懲役ダイアリー 2017年2月16日木曜日 『怒りに侵されて』
【閲覧注意】
センシティブな表現を含みます。
【閲覧注意】
バカ共、クズ共の話は気にするな。自分がストレスを抱えるだけだ。相手にするな。挑発に乗るんじゃない。気にするな。怒るな。
自分に言い聞かせる。こうでも自分に言わないと、この怒りをどう沈めていいのかわからない。収まりがつかないからだ。
私は年下だろうが、年上だろうが、刑務所内では敬語を使って自分を出さず低姿勢に生きていた。だがそれは、更生しようとしていない受刑者にとっては恰好の餌食となった。
年下の受刑者が作業を教えてくれていた。熱心に丁寧に教えてくれて、とてもいいやつだと思っていた。だから私も低姿勢で敬語を使いながら、感謝の気持ちを込めて彼と話をしていたが・・・そこで事態は急変する。
以前の日記にも綴ったが、私は生まれつき「手汗」が酷く、紙をぐしゃぐしゃにしてしまう程の汗をかいてしまう。この手汗のせいで様々な屈辱を味わってきたが、今回もやはりそうなった。
紙テープを製品に貼る作業。手汗が邪魔してうまくくっつかない。
それを見た、年下の受刑者の態度が急変した。
「え、なんでテープ貼れないんですか?え、なんで手濡れてんっすか?」
「昔から手汗やばくて、こういう作業苦手なんですよ」
軽く嘲笑うかのような表情を私に向けるも・・・
「そうなんっすね、オヤジに言って作業変えてもらった方がいいんじゃないっすか?仕事んなんないっすよ。製品できてなかったら俺も怒られるし。」
と私に言ってきた。まぁ、的確な答えだったし、私はその場で右手を真っ直ぐにあげ
「はい!!」
と叫んだ。
「用件!!」
オヤジの声が工場に轟く。
「担当台前までの離席の許可をお願いします!
「よし!」
「離席します!」
担当台前まで行き、オヤジに称呼番号をと名前を伝える。そして、手汗の話をするとオヤジは苦笑いしながら、わかったと言ってくれ作業を変えてくれた。ここまではまだよかった・・・。
作業終了後・・・
教えてくれた若い受刑者とその取り巻きたちが、こんな話をしているのをたまたま耳にした。

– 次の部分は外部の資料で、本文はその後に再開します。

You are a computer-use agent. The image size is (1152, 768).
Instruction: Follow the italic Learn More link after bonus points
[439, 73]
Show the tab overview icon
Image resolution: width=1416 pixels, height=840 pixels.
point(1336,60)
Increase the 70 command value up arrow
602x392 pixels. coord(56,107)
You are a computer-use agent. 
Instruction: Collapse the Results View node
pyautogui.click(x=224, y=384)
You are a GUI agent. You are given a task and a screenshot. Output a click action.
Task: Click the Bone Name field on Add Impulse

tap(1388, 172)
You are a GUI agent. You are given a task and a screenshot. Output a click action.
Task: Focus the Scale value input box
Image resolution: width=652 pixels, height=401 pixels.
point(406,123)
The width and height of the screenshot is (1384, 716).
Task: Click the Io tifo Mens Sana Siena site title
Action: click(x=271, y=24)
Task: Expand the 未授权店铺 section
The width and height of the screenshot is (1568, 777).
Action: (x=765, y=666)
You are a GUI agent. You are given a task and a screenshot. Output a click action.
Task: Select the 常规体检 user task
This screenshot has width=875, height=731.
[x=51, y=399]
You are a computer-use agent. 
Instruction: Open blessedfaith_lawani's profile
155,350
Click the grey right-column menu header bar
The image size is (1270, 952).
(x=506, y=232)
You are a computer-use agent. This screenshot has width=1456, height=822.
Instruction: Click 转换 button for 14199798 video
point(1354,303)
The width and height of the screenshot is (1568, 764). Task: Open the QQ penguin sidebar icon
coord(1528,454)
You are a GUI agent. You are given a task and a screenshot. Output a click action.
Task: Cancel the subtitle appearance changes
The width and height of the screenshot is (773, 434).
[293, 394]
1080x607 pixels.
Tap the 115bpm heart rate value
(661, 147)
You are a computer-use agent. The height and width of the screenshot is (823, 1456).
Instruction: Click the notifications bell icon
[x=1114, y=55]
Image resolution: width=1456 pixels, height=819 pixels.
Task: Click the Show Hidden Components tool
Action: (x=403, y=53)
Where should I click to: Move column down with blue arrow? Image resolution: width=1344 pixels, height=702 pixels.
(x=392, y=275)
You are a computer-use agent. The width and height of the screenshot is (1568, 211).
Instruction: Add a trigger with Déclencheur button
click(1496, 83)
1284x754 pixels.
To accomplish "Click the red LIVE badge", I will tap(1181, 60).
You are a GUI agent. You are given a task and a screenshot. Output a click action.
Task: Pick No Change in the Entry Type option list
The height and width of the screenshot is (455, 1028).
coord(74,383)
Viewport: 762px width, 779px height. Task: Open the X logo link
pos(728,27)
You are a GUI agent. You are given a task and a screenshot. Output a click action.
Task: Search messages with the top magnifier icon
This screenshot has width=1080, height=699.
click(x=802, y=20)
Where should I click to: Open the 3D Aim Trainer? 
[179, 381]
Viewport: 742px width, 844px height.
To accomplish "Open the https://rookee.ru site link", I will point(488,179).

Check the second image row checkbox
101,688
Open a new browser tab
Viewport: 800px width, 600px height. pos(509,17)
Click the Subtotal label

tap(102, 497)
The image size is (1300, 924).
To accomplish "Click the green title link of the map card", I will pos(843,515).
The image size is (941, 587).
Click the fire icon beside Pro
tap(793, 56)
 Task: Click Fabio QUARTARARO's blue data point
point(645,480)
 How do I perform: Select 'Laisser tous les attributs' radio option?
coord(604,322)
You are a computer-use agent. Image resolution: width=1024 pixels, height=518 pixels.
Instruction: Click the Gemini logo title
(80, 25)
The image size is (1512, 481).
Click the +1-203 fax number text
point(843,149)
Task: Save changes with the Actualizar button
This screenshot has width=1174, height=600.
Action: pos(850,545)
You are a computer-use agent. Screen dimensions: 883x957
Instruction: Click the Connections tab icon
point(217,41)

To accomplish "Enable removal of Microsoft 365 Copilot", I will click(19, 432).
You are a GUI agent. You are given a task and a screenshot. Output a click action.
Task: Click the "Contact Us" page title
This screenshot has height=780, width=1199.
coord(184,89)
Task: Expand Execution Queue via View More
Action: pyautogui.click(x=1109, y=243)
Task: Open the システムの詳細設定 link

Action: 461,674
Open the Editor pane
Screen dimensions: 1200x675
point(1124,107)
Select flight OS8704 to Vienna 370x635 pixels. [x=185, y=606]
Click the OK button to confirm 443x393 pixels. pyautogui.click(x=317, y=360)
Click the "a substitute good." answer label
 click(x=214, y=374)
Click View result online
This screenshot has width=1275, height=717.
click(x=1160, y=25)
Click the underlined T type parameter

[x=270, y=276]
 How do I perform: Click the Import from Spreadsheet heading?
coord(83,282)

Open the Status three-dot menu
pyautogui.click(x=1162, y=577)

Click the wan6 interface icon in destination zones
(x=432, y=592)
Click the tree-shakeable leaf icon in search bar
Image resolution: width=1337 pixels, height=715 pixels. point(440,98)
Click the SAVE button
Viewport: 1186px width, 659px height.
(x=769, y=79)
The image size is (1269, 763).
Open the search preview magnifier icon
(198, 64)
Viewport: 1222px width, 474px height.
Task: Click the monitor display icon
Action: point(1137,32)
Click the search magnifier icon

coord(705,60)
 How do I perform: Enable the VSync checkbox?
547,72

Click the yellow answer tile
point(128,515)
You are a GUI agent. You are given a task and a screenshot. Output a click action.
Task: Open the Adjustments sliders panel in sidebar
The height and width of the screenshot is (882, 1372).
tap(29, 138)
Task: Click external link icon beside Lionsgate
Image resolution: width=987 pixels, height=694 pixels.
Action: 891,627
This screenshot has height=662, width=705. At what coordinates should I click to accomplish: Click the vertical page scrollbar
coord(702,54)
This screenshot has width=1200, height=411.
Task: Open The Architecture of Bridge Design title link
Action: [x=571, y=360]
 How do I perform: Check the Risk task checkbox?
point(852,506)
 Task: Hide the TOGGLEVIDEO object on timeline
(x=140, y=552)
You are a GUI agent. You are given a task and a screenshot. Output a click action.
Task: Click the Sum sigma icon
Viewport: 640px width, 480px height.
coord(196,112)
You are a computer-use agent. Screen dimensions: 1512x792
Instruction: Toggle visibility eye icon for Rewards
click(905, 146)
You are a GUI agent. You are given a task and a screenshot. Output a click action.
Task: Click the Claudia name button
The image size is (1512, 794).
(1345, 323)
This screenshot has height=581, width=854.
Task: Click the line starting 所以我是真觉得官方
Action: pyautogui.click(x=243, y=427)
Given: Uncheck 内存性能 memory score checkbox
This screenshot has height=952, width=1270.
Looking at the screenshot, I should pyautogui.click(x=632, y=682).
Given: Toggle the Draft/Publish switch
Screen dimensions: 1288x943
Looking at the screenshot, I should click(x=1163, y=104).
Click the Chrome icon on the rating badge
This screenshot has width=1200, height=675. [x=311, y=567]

「え、funaimってさ、なんでいきなり作業変わったの??」
「あ、なんか俺に言ってきたけど、手汗やばいんだって、ウケるよな!気持ちわりいし。汚ねえし!ははははは!!んでさ、なんか俺にひたすらありがとうとか言ってくんの。なんかマジウケるよな。年下なのにさ!あいつマジやべえわ!!」
「それ!ウケんだけど!!めっちゃやばいな!ははははははははは!!」
クソガキども。ふざけんな。人の欠点馬鹿にしてそんなに楽しいか。低姿勢で生きること何が悪い。感謝の気持ちを伝えて何が悪い。アァァァァァ!!
マジでむかつく。こいつら頭わいてる。文句言ってやりたいと心から思ったが、ここは刑務所。言ったところで得はない。自分が損をするだけだ。こんなクソガキども相手にしても仕方ない。俺には背負っている家族がある。こんなところでトラブルを起こしても自分の未来に響くだけだ。怒るのはやめよう。そう自分に言い聞かせた。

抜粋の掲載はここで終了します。